Veritasium’s Derek Muller delivers a TEDx speech on how to make great science videos. Photo: YouTube Trent Stanley at his home studio in Falcon, Western Australia. Photo: Philip Gostelow
Trent Stanley turned a hobby into a nice earner, thanks to YouTube. Photo: Philip Gostelow
Ashley, five and Charli, eight, rising stars of Charli’s Crafty Kitchen. Photo: Screen shot
Whether it be stupidity, comedy, cooking or gaming, making YouTube videos has become a real profession for a number of ordinary Australians – and big business wants a cut.
Australian Trent Stanley has been making YouTube videos since he was 13 – parodies of the original Thomas the Tank Engine kids’ show famously narrated by Ringo Starr.
Now on the cusp of 20, Stanley has never had a day job at all: advertising revenue from his YouTube channel, DieselD199, is his only source of income. It’s essentially a five-figure salary, part-time job supporting him through university.
“I’m happy to say I’ve never had to flip burgers as a teenager,” he quips.
Stanley, from Perth, Western Australia, says he is approached “several times a week” by multi-channel networks (MCNs) – YouTube-approved agencies that help build a channel’s subscriber base through cross-channel promotion and branded content. Essentially, talent scouts for the YouTube generation.
Australia’s number one YouTuber, in terms of subscribers, makes how-to videos with a difference: they don’t teach you anything.
HowToBasic “shows” its viewers how to twerk like Miley Cyrus or rap like Eminem, aided by revolting props such as chicken carcasses and urine. Each “tutorial” invariably ends with smashed eggs.
While not for the faint-hearted, its elusive creator, also based in Perth, has hit on a winning formula that has allowed him to quit his day job in pursuit of YouTube fame. HowToBasic boasts more than fourmillion subscribers, and YouTube tracker Social Radar estimates it’s raking in as much as $1 million a year.
HowToBasic is signed to major US agency, Fullscreen.
Boom Video, the first YouTube-approved agency in Australia, also counts some of the country’s top YouTubers in its stable.
Among its channels is the current Australian number two: 19-year-old Perth boy wonder Troye Sivan, who played a young Wolverine in X-Men. His YouTube fame helped propel his first music releases high into the charts.
Boom co-founder Tim Cooper says Sivan had “about 60,000” YouTube subscribers when he joined the agency; he now has more than three million.
Google, which owns YouTube, recently promoted Sivan’s channel on Australia billboards and on Melbourne trams – just as a TV network would an upcoming series. saw troye at town hall today and we shared a moment it was magical ily @troyesivanpic.twitter整形美容医院m/n30yCXDGO7 — A R / A N A (@princesstroye) October 5, 2014Charli’s Crafty Kitchen, a cooking show starring their daughters Charli, eight, and Ashley, five, is quickly working its way up the ranks thanks to a collaboration with already popular Boom channel, Simple Cooking Channel. The agency helped it gather some 250,000 subscribers.

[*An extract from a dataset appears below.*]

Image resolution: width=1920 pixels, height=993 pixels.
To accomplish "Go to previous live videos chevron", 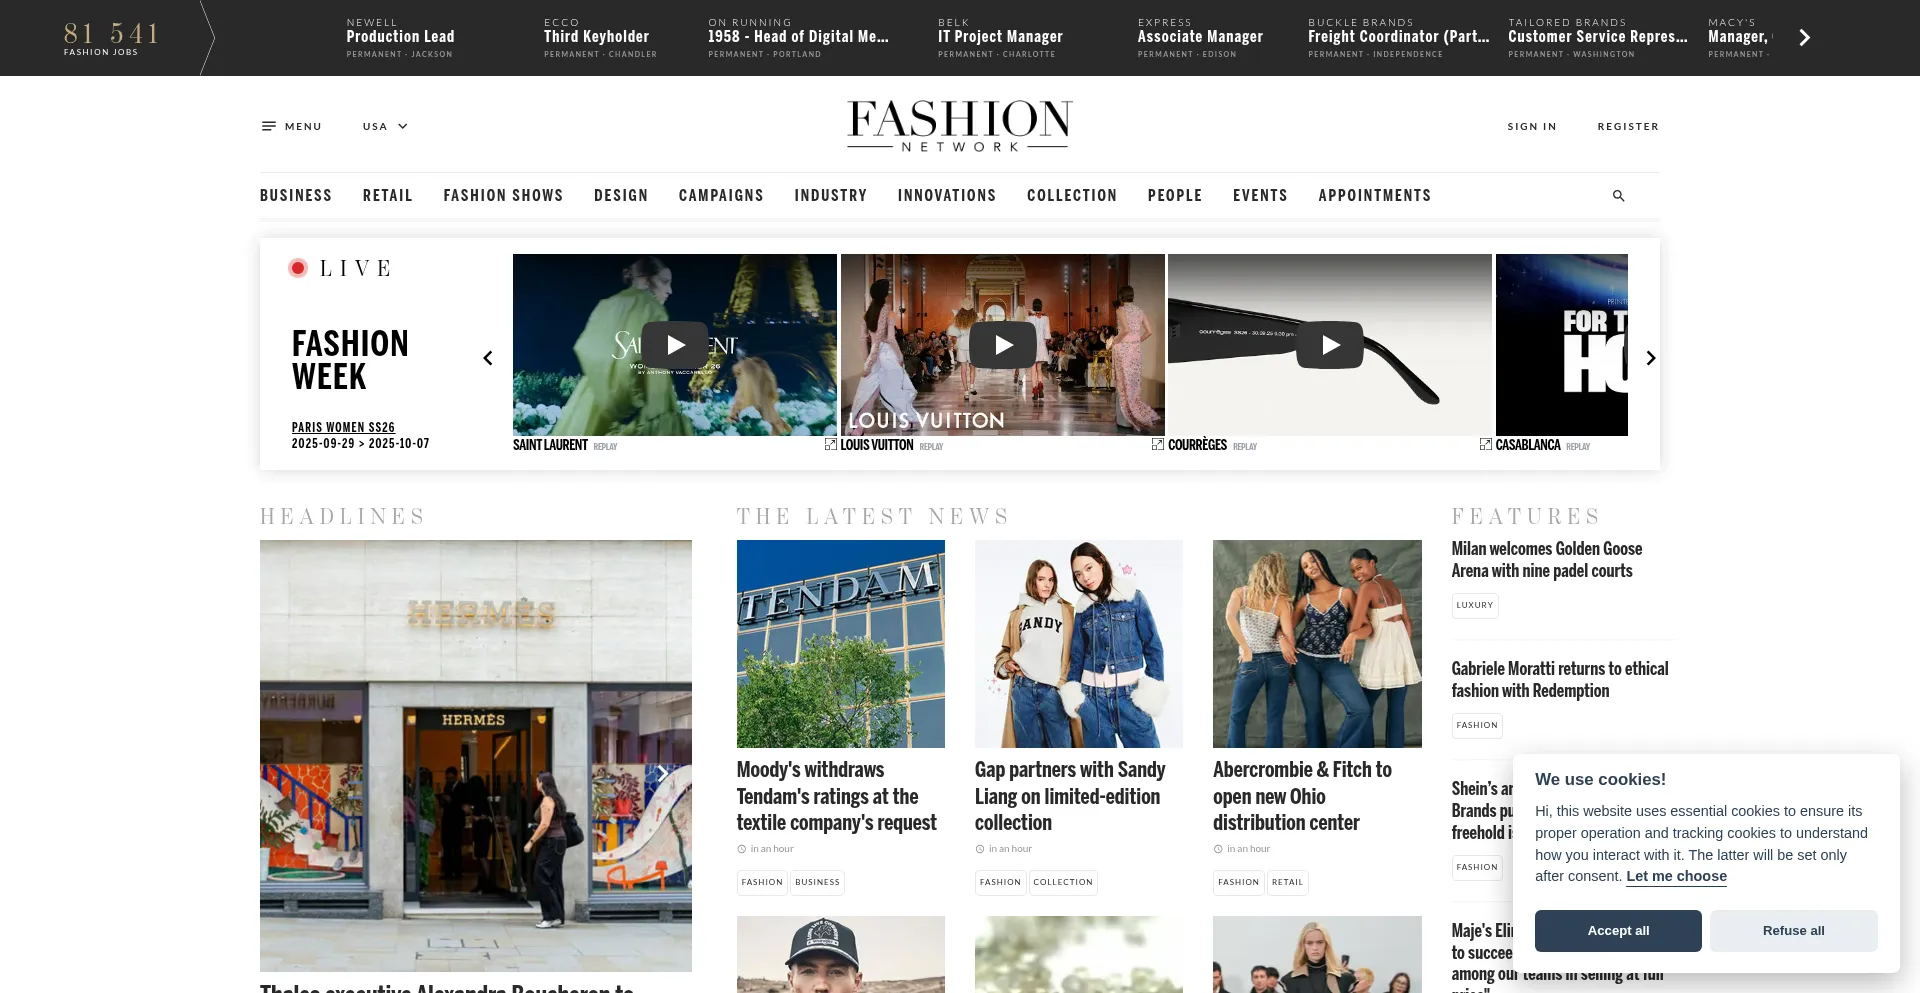I will click(x=488, y=358).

She won’t discuss income for the kids’ sake, but suffice to say, her husband gave up his job in phone sales to help build the business.
“In the last six months or so it’s just gone crazy,” Mrs Kelly says.

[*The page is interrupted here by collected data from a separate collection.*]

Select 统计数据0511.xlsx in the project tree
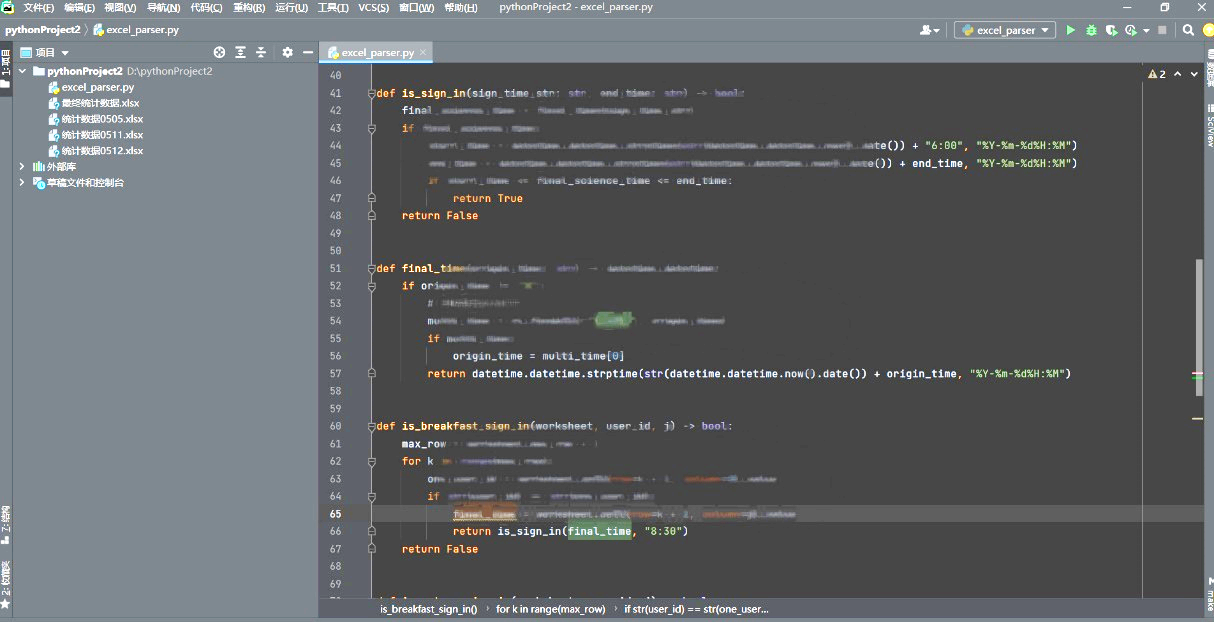This screenshot has width=1214, height=622. [x=101, y=135]
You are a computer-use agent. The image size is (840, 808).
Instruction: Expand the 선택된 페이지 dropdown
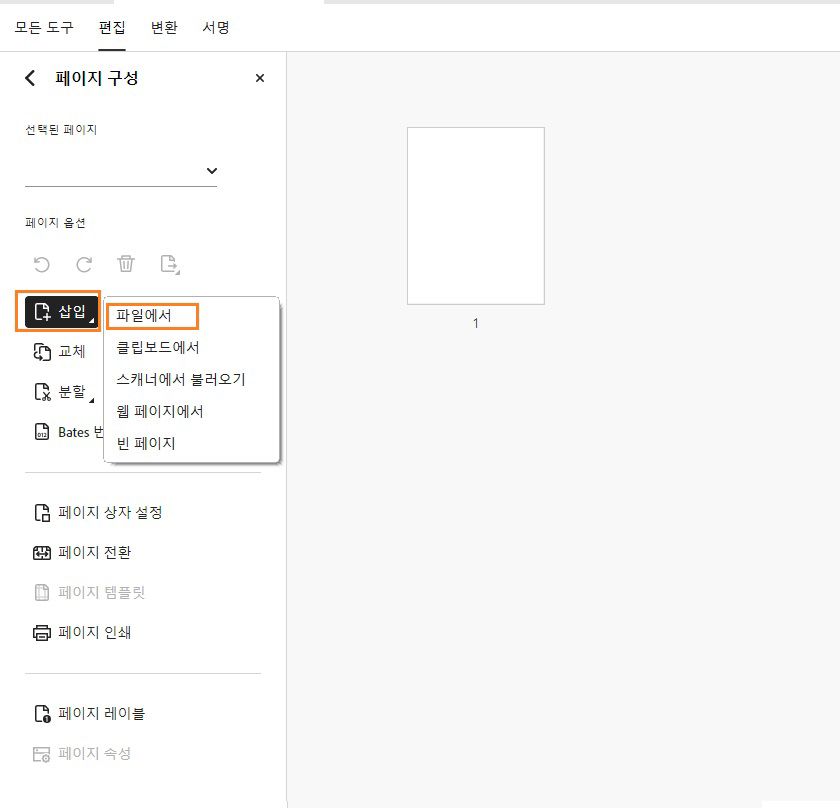pyautogui.click(x=211, y=170)
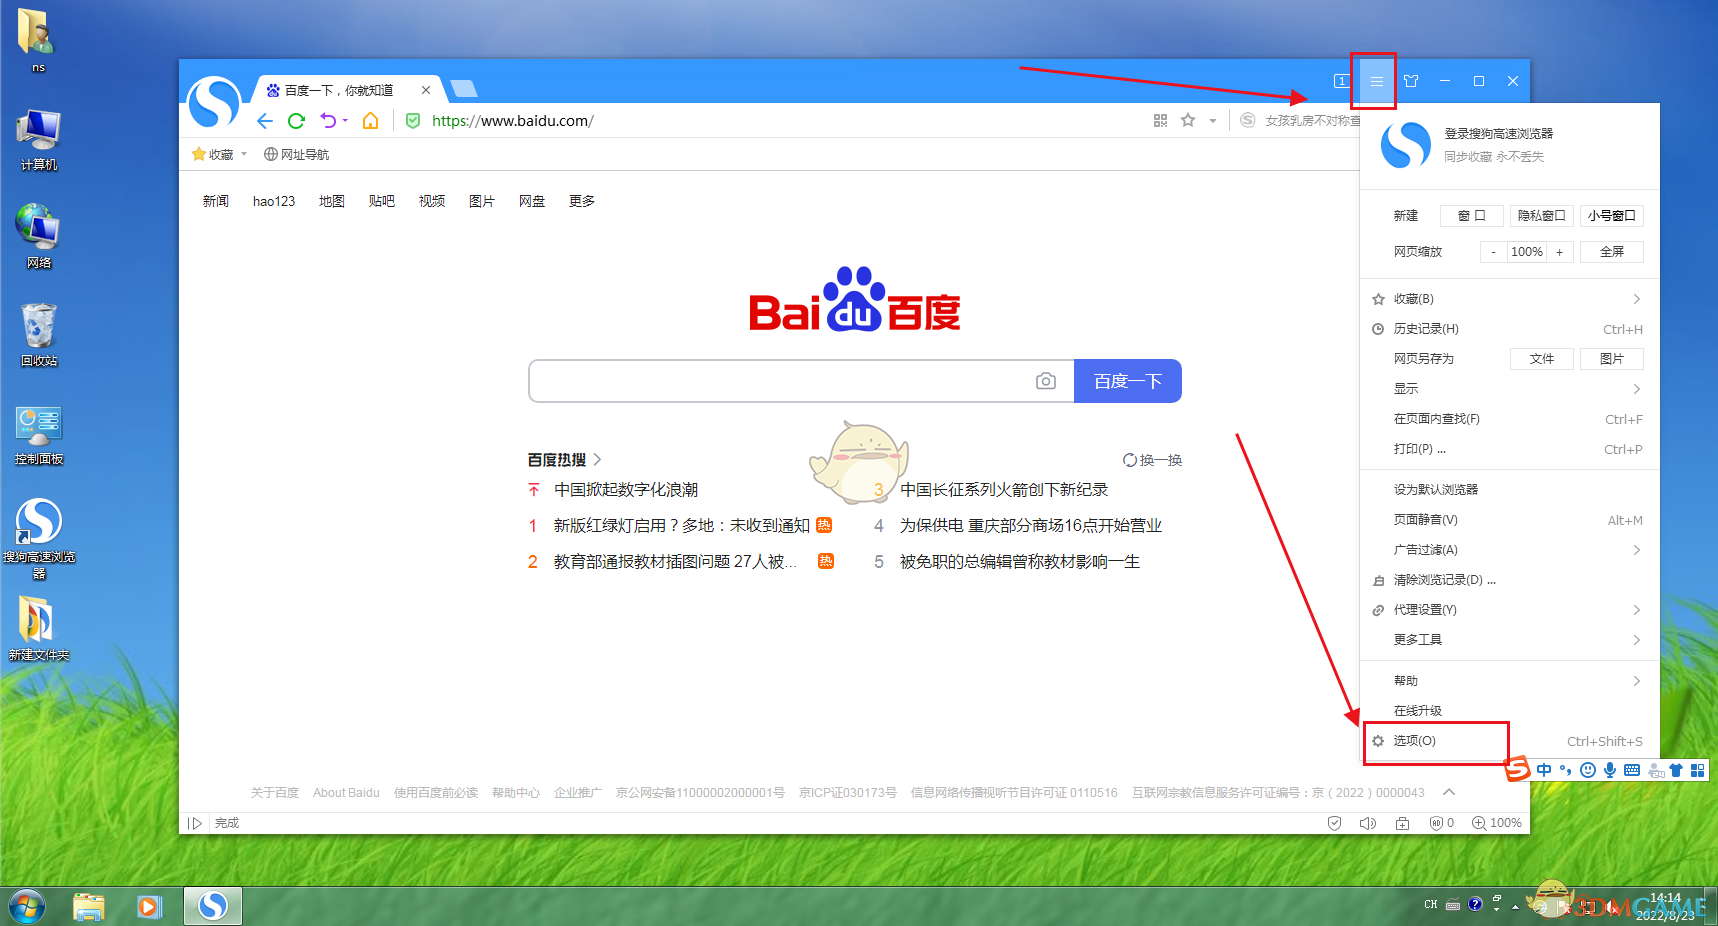Select 历史记录(H) from the menu

(x=1426, y=329)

Others, however, are finding great success by going it alone.
Controversial teen pranksters The Janoskians, who regularly pack out shopping centres with screaming fangirls, claim the 8th most popular local channel. Originally from Melbourne, they’re now pursuing fame in Los Angeles.
Australia’s number five channel Veritasium, meanwhile, has been a resounding success for Sydney-based former science lecturer Derek Muller.

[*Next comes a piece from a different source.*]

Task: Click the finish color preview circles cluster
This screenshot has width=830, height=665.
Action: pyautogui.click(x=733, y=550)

The full-time YouTuber says he earns six figures from advertising revenue, on par with the salary of an established university professor – only he’s able to reach about 100 times the number of “students” with his popular science videos.
“It’s an incredibly powerful way to scale what I do,” Muller says.
In fact, Muller gets extra income on top of his YouTube advertising revenue, thanks to the profile he has built on the platform.
He’s just finished filming a three-part documentary for SBS on the history of uranium, that took him across the globe. He has also appeared on ABC’s flagship science program, Catalyst.
This week the Australian Tax Office noted local YouTube stars need to lodge their earnings as as any other actor, comedian or musician would.
The original release of this article first appeared on the website of Wuxi Plastic Surgery Hospital.